■ Exercise directions:
Edit the listing below by replacing every "Instruction" with "Command" and keeping everything else unchanged.

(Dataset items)
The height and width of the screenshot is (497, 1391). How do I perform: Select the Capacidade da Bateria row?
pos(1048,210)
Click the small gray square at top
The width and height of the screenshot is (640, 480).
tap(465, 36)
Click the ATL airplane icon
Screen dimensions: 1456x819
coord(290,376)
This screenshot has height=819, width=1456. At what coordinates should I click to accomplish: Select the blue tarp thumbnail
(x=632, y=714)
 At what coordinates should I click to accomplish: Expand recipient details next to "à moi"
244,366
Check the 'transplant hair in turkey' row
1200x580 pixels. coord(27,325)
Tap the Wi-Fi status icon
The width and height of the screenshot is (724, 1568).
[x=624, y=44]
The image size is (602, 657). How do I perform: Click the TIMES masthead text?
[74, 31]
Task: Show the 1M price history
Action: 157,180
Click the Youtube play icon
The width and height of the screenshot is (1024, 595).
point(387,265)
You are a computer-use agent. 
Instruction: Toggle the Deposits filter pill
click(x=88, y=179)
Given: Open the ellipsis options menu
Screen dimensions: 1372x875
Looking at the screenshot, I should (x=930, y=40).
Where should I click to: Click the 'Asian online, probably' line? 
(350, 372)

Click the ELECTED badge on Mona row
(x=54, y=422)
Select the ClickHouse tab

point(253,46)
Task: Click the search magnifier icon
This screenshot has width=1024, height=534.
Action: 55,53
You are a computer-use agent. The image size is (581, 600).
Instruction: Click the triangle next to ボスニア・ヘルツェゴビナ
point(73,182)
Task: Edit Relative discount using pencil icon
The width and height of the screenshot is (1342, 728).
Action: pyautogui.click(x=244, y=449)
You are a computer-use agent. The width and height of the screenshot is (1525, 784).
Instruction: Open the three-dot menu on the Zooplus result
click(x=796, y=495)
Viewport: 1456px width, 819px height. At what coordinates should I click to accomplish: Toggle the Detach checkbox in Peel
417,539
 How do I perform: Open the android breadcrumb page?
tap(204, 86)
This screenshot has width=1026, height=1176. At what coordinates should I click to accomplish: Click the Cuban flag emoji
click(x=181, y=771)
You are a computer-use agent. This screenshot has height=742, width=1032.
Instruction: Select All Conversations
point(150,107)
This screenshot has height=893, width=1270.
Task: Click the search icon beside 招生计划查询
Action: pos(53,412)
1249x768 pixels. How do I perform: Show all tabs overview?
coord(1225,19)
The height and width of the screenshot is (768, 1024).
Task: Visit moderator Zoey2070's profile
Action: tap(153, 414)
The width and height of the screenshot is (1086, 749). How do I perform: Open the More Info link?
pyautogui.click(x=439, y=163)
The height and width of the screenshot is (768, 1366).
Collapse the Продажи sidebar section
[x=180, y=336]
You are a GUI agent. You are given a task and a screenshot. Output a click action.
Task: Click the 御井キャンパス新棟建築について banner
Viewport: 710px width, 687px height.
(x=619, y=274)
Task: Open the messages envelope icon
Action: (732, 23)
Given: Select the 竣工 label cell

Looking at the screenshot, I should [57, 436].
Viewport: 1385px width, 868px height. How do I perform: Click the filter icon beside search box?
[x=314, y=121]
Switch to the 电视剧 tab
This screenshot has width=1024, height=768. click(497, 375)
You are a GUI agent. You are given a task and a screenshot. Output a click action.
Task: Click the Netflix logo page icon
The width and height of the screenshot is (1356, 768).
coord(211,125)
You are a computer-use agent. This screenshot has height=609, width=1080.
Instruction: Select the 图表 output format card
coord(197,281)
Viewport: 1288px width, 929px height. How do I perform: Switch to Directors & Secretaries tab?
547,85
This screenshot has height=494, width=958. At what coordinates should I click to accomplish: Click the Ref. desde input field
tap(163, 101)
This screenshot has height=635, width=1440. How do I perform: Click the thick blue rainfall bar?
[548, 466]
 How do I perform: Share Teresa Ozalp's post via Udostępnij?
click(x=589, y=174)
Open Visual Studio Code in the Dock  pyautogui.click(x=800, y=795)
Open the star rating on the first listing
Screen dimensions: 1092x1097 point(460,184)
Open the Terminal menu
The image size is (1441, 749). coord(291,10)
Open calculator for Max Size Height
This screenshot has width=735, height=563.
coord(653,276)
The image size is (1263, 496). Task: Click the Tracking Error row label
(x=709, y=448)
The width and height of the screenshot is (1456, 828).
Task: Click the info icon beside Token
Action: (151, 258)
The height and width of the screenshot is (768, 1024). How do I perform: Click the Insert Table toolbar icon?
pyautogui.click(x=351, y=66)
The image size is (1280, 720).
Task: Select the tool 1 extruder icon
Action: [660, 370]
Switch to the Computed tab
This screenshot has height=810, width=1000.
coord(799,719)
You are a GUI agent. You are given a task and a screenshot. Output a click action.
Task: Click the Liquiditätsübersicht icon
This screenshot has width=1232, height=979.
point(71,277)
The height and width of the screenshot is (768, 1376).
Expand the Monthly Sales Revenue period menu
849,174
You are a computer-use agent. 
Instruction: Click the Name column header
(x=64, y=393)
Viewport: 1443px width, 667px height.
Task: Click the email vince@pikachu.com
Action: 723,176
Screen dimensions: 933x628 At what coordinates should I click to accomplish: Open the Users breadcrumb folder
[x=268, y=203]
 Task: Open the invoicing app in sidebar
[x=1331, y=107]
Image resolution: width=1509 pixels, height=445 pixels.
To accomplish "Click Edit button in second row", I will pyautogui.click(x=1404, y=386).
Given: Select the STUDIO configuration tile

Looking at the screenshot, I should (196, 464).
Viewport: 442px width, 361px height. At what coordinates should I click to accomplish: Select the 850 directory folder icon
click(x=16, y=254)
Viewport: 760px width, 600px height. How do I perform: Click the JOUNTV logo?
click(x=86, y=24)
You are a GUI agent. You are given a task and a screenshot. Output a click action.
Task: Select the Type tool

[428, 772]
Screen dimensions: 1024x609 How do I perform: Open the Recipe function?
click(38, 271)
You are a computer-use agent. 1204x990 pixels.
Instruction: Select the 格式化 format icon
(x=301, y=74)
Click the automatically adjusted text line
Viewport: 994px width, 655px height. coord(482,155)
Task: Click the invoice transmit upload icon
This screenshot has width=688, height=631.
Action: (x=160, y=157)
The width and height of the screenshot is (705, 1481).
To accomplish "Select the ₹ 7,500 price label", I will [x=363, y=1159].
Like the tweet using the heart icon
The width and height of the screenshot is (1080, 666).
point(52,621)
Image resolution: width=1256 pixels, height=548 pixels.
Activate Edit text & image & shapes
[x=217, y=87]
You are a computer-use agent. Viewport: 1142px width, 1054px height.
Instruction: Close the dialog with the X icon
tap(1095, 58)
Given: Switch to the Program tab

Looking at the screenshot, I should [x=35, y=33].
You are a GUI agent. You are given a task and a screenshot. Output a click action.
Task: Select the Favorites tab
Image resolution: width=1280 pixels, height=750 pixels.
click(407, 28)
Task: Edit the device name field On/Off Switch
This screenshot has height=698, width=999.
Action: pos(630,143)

■ The result:
The height and width of the screenshot is (497, 1391). How do I perform: Select the Capacidade da Bateria row?
pos(1048,210)
Click the small gray square at top
The width and height of the screenshot is (640, 480).
tap(465, 36)
Click the ATL airplane icon
Screen dimensions: 1456x819
coord(290,376)
This screenshot has height=819, width=1456. At what coordinates should I click to accomplish: Select the blue tarp thumbnail
(x=632, y=714)
 At what coordinates should I click to accomplish: Expand recipient details next to "à moi"
244,366
Check the 'transplant hair in turkey' row
1200x580 pixels. coord(27,325)
Tap the Wi-Fi status icon
The width and height of the screenshot is (724, 1568).
[x=624, y=44]
The image size is (602, 657). How do I perform: Click the TIMES masthead text?
[74, 31]
Task: Show the 1M price history
Action: 157,180
Click the Youtube play icon
The width and height of the screenshot is (1024, 595).
point(387,265)
You are a computer-use agent. 
Command: Toggle the Deposits filter pill
click(x=88, y=179)
Given: Open the ellipsis options menu
Screen dimensions: 1372x875
Looking at the screenshot, I should (x=930, y=40).
Where should I click to: Click the 'Asian online, probably' line? 
(350, 372)

Click the ELECTED badge on Mona row
(x=54, y=422)
Select the ClickHouse tab

point(253,46)
Task: Click the search magnifier icon
This screenshot has width=1024, height=534.
Action: 55,53
You are a computer-use agent. The image size is (581, 600).
Command: Click the triangle next to ボスニア・ヘルツェゴビナ
point(73,182)
Task: Edit Relative discount using pencil icon
The width and height of the screenshot is (1342, 728).
Action: pyautogui.click(x=244, y=449)
You are a computer-use agent. The width and height of the screenshot is (1525, 784).
Command: Open the three-dot menu on the Zooplus result
click(x=796, y=495)
Viewport: 1456px width, 819px height. At what coordinates should I click to accomplish: Toggle the Detach checkbox in Peel
417,539
 How do I perform: Open the android breadcrumb page?
tap(204, 86)
This screenshot has width=1026, height=1176. At what coordinates should I click to accomplish: Click the Cuban flag emoji
click(x=181, y=771)
You are a computer-use agent. This screenshot has height=742, width=1032.
Command: Select All Conversations
point(150,107)
This screenshot has height=893, width=1270.
Task: Click the search icon beside 招生计划查询
Action: pos(53,412)
1249x768 pixels. How do I perform: Show all tabs overview?
coord(1225,19)
The height and width of the screenshot is (768, 1024).
Task: Visit moderator Zoey2070's profile
Action: tap(153, 414)
The width and height of the screenshot is (1086, 749). How do I perform: Open the More Info link?
pyautogui.click(x=439, y=163)
The height and width of the screenshot is (768, 1366).
Collapse the Продажи sidebar section
[x=180, y=336]
You are a GUI agent. You are given a task and a screenshot. Output a click action.
Task: Click the 御井キャンパス新棟建築について banner
Viewport: 710px width, 687px height.
(x=619, y=274)
Task: Open the messages envelope icon
Action: (732, 23)
Given: Select the 竣工 label cell

Looking at the screenshot, I should [57, 436].
Viewport: 1385px width, 868px height. How do I perform: Click the filter icon beside search box?
[x=314, y=121]
Switch to the 电视剧 tab
This screenshot has width=1024, height=768. click(497, 375)
You are a GUI agent. You are given a task and a screenshot. Output a click action.
Task: Click the Netflix logo page icon
The width and height of the screenshot is (1356, 768).
coord(211,125)
You are a computer-use agent. This screenshot has height=609, width=1080.
Command: Select the 图表 output format card
coord(197,281)
Viewport: 1288px width, 929px height. How do I perform: Switch to Directors & Secretaries tab?
547,85
This screenshot has height=494, width=958. At what coordinates should I click to accomplish: Click the Ref. desde input field
tap(163, 101)
This screenshot has height=635, width=1440. How do I perform: Click the thick blue rainfall bar?
[548, 466]
 How do I perform: Share Teresa Ozalp's post via Udostępnij?
click(x=589, y=174)
Open Visual Studio Code in the Dock  pyautogui.click(x=800, y=795)
Open the star rating on the first listing
Screen dimensions: 1092x1097 point(460,184)
Open the Terminal menu
The image size is (1441, 749). coord(291,10)
Open calculator for Max Size Height
This screenshot has width=735, height=563.
coord(653,276)
The image size is (1263, 496). Task: Click the Tracking Error row label
(x=709, y=448)
The width and height of the screenshot is (1456, 828).
Task: Click the info icon beside Token
Action: (151, 258)
The height and width of the screenshot is (768, 1024). How do I perform: Click the Insert Table toolbar icon?
pyautogui.click(x=351, y=66)
The image size is (1280, 720).
Task: Select the tool 1 extruder icon
Action: [660, 370]
Switch to the Computed tab
This screenshot has height=810, width=1000.
coord(799,719)
You are a GUI agent. You are given a task and a screenshot. Output a click action.
Task: Click the Liquiditätsübersicht icon
This screenshot has width=1232, height=979.
point(71,277)
The height and width of the screenshot is (768, 1376).
Expand the Monthly Sales Revenue period menu
849,174
You are a computer-use agent. 
Command: Click the Name column header
(x=64, y=393)
Viewport: 1443px width, 667px height.
Task: Click the email vince@pikachu.com
Action: 723,176
Screen dimensions: 933x628 At what coordinates should I click to accomplish: Open the Users breadcrumb folder
[x=268, y=203]
 Task: Open the invoicing app in sidebar
[x=1331, y=107]
Image resolution: width=1509 pixels, height=445 pixels.
To accomplish "Click Edit button in second row", I will pyautogui.click(x=1404, y=386).
Given: Select the STUDIO configuration tile

Looking at the screenshot, I should (196, 464).
Viewport: 442px width, 361px height. At what coordinates should I click to accomplish: Select the 850 directory folder icon
click(x=16, y=254)
Viewport: 760px width, 600px height. How do I perform: Click the JOUNTV logo?
click(x=86, y=24)
You are a GUI agent. You are given a task and a screenshot. Output a click action.
Task: Select the Type tool

[428, 772]
Screen dimensions: 1024x609 How do I perform: Open the Recipe function?
click(38, 271)
You are a computer-use agent. 1204x990 pixels.
Command: Select the 格式化 format icon
(x=301, y=74)
Click the automatically adjusted text line
Viewport: 994px width, 655px height. coord(482,155)
Task: Click the invoice transmit upload icon
This screenshot has width=688, height=631.
Action: (x=160, y=157)
The width and height of the screenshot is (705, 1481).
To accomplish "Select the ₹ 7,500 price label", I will [x=363, y=1159].
Like the tweet using the heart icon
The width and height of the screenshot is (1080, 666).
point(52,621)
Image resolution: width=1256 pixels, height=548 pixels.
Activate Edit text & image & shapes
[x=217, y=87]
You are a computer-use agent. Viewport: 1142px width, 1054px height.
Command: Close the dialog with the X icon
tap(1095, 58)
Given: Switch to the Program tab

Looking at the screenshot, I should [x=35, y=33].
You are a GUI agent. You are given a task and a screenshot. Output a click action.
Task: Select the Favorites tab
Image resolution: width=1280 pixels, height=750 pixels.
click(407, 28)
Task: Edit the device name field On/Off Switch
This screenshot has height=698, width=999.
Action: pos(630,143)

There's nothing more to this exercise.